WORK REQUIRED: Rewrite the lines of the entries below as a JSON list of strings, one string per line and no blank lines, starting at the line that contains "You are a computer-use agent." and ending at the end of the entries. Leave the pictures out of the list.

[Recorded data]
--- START ---

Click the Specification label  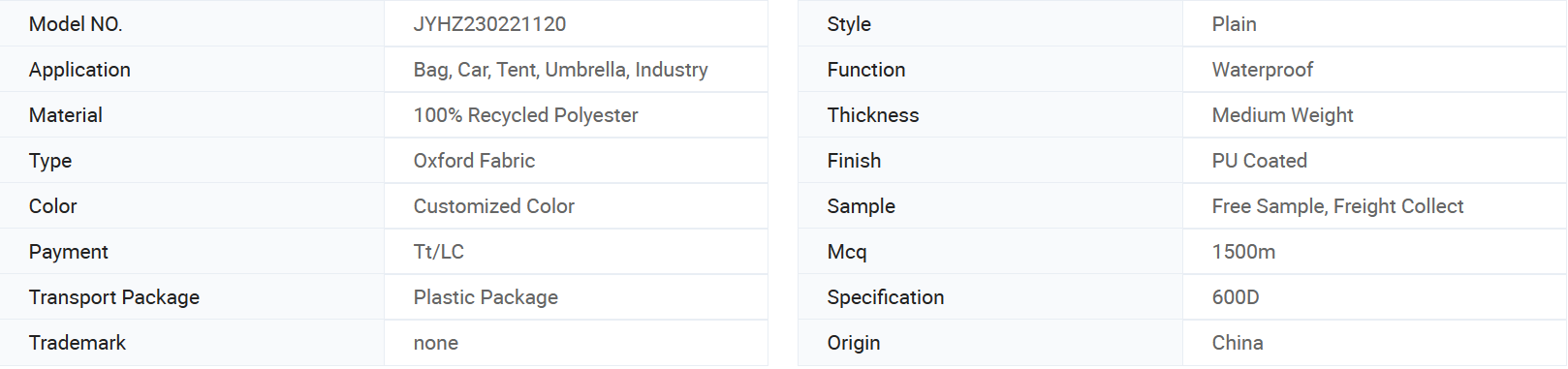(x=886, y=297)
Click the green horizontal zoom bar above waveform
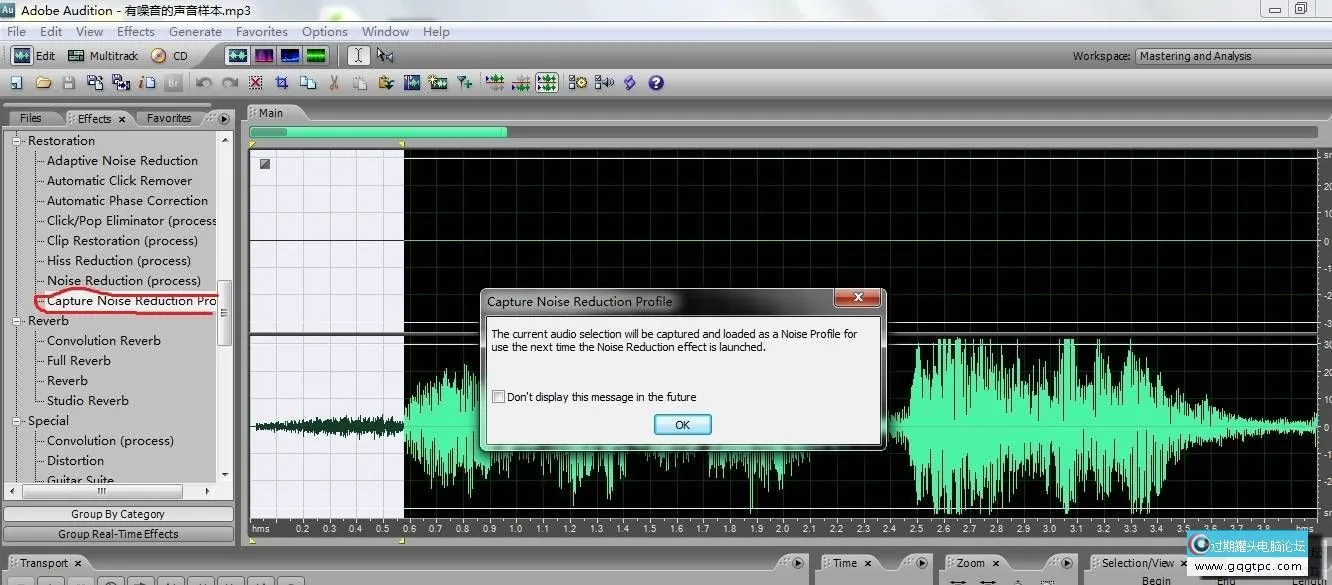This screenshot has height=585, width=1332. (378, 132)
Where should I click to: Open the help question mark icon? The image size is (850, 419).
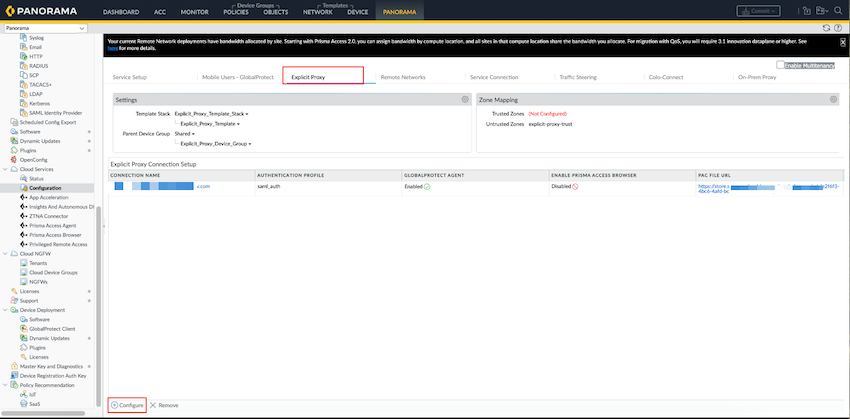pyautogui.click(x=838, y=27)
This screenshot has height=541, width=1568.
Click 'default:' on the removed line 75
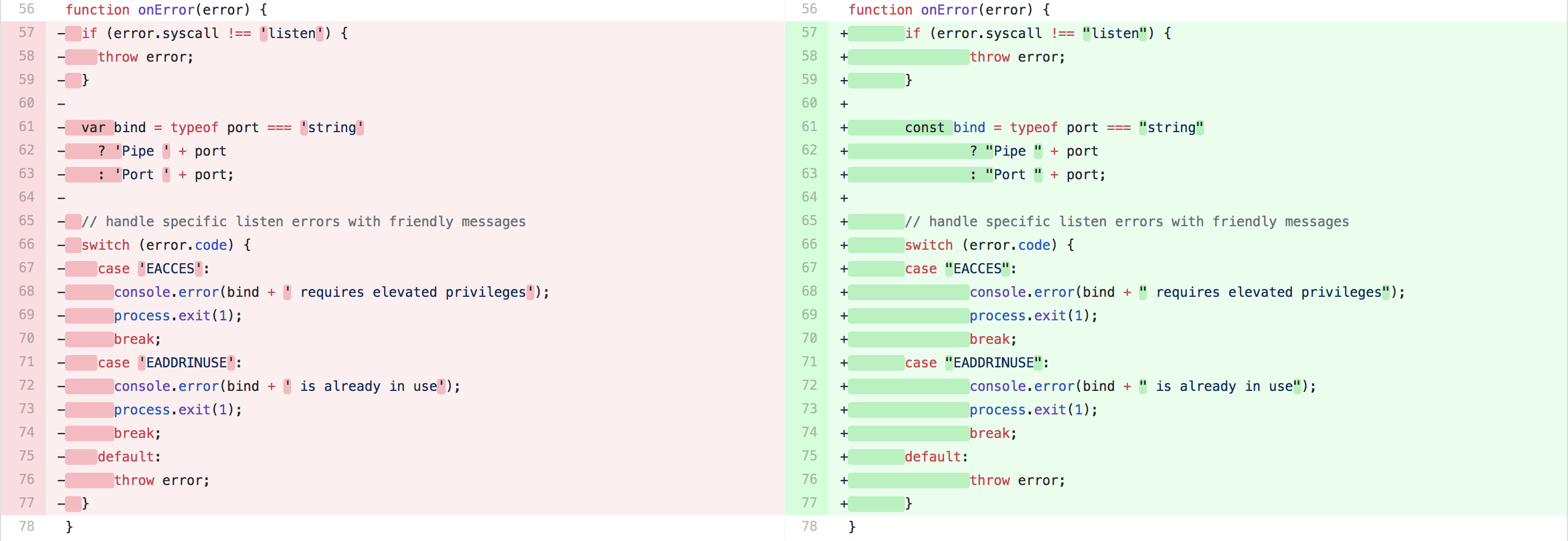point(129,457)
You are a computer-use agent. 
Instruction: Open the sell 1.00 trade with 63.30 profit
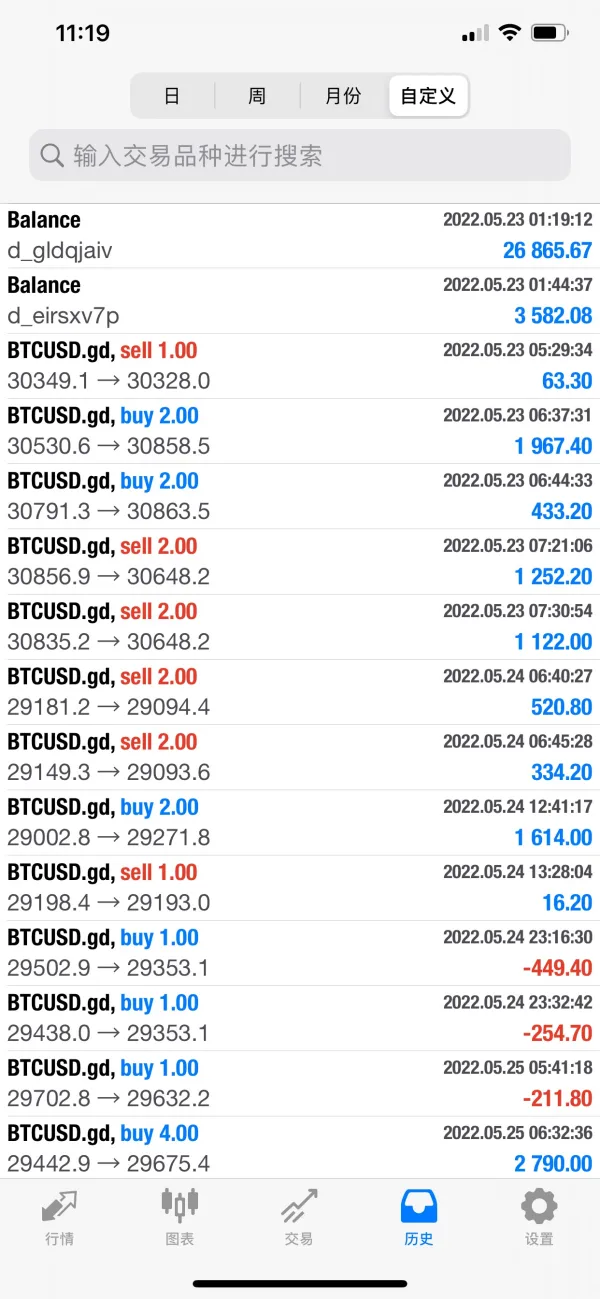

--- END ---

CORRECT RESULT:
[
  "You are a computer-use agent. ",
  "Instruction: Open the sell 1.00 trade with 63.30 profit"
]